▸ **DATA SHOWN**:
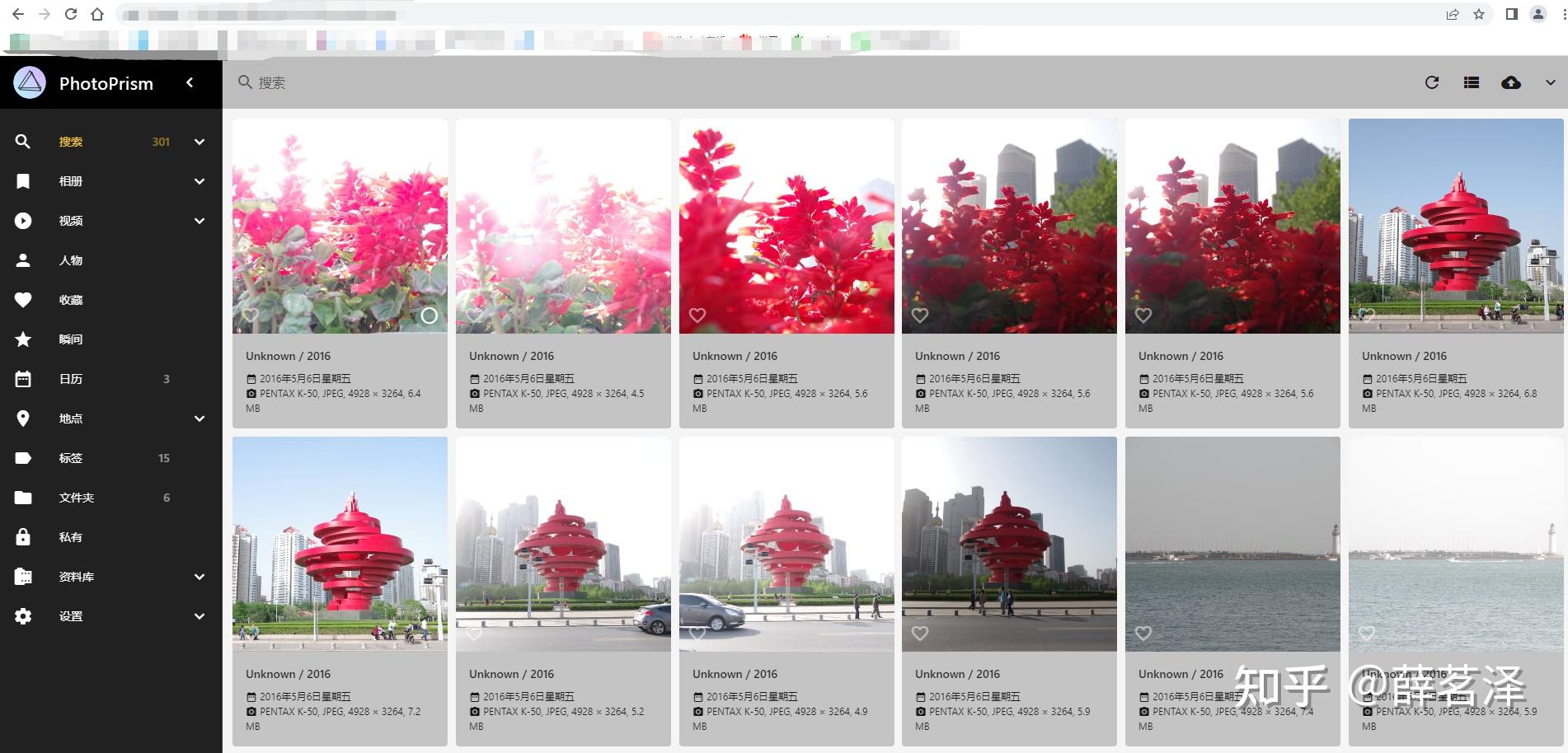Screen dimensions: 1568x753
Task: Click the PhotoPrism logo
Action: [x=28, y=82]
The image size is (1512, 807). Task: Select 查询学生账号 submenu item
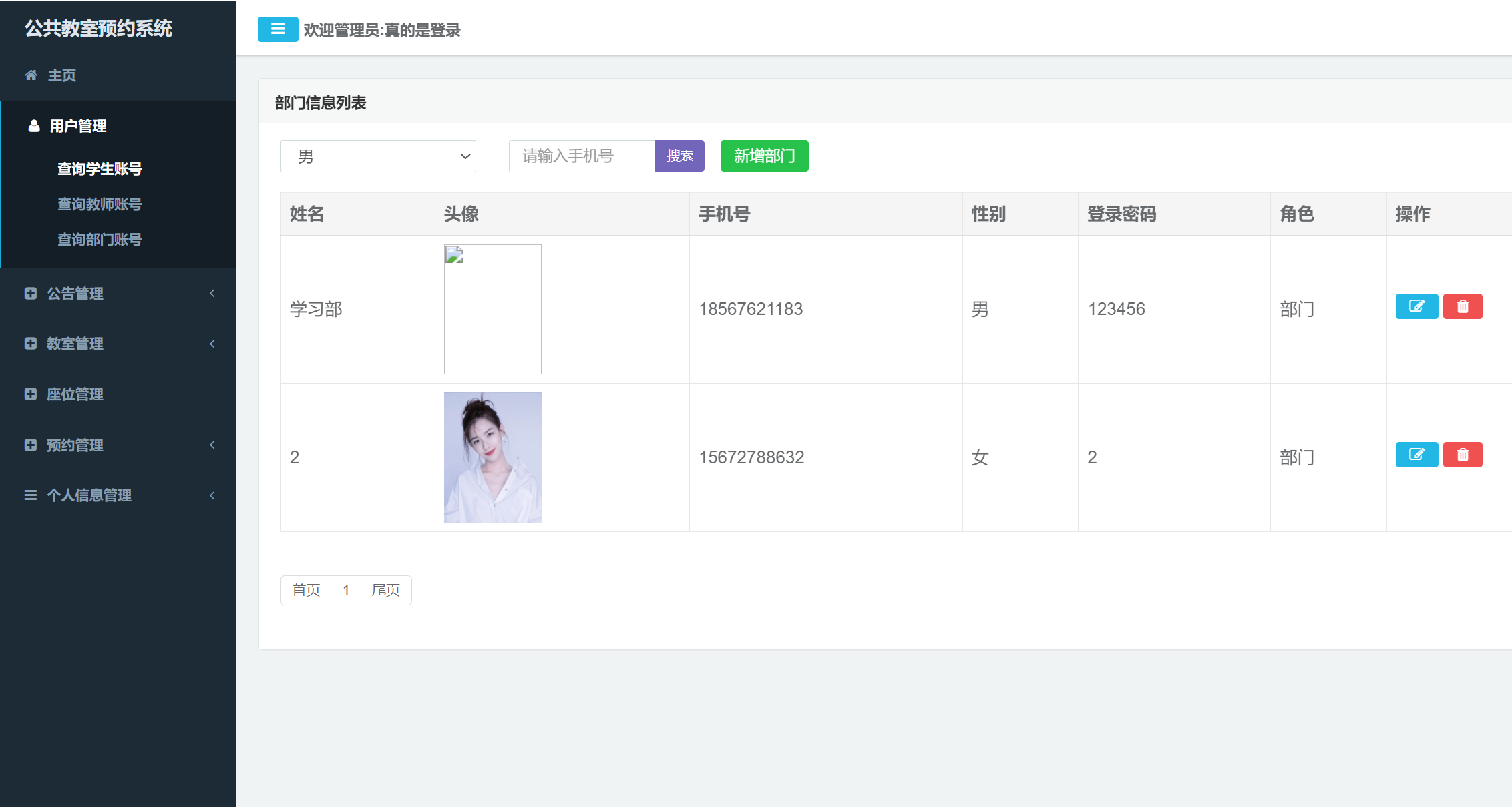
---
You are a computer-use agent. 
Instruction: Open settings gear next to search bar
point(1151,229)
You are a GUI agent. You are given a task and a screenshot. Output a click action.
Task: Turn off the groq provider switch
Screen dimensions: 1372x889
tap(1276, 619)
---
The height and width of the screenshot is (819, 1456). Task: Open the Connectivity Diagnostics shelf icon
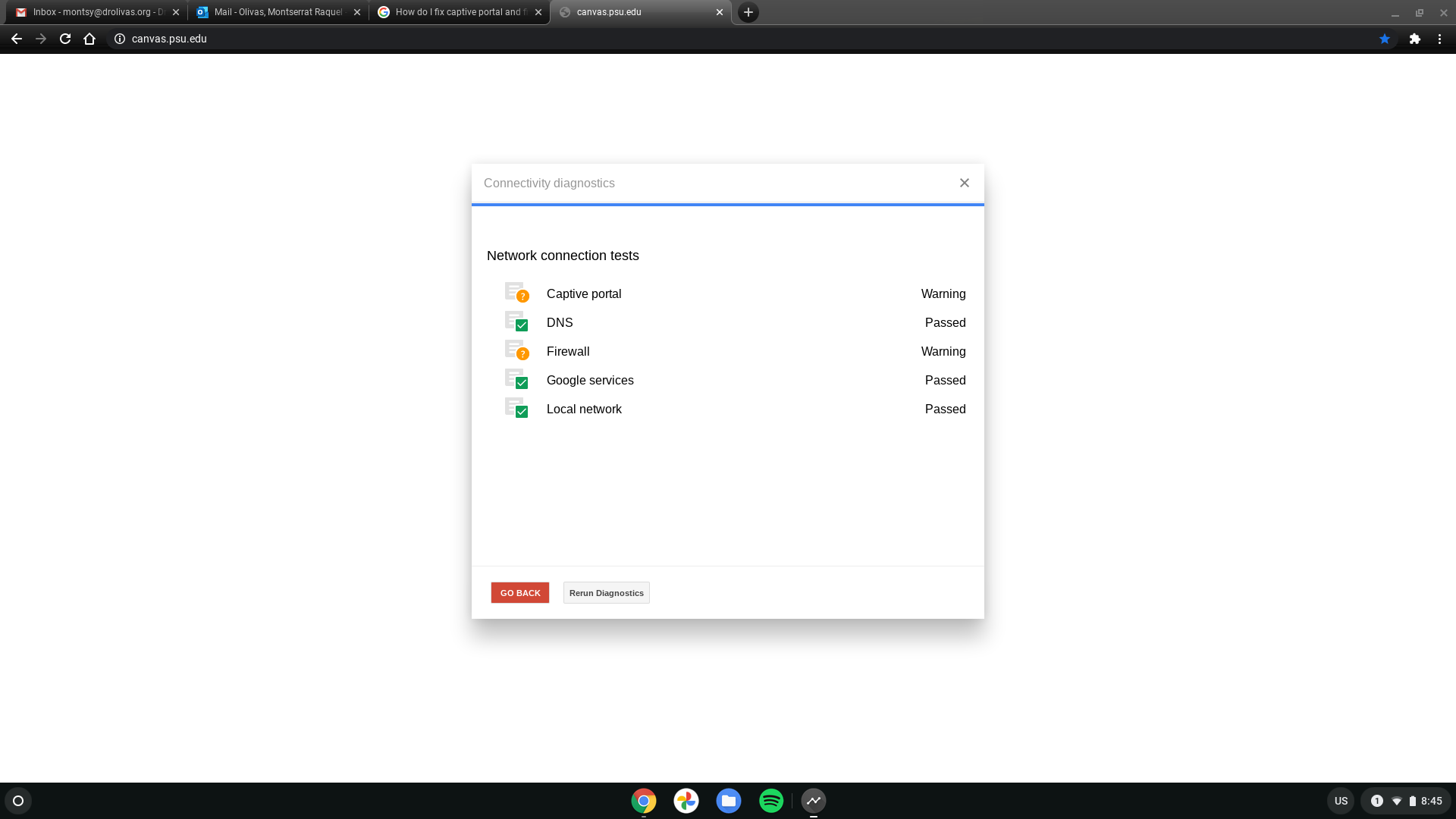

▸ **WHAT YOU HAVE TO DO**: Among the lines above, return those that hold the word "agent".

▸ **ANSWER SECTION**:
You are a computer-use agent. 
You are a GUI agent. You are given a task and a screenshot. Output a click action.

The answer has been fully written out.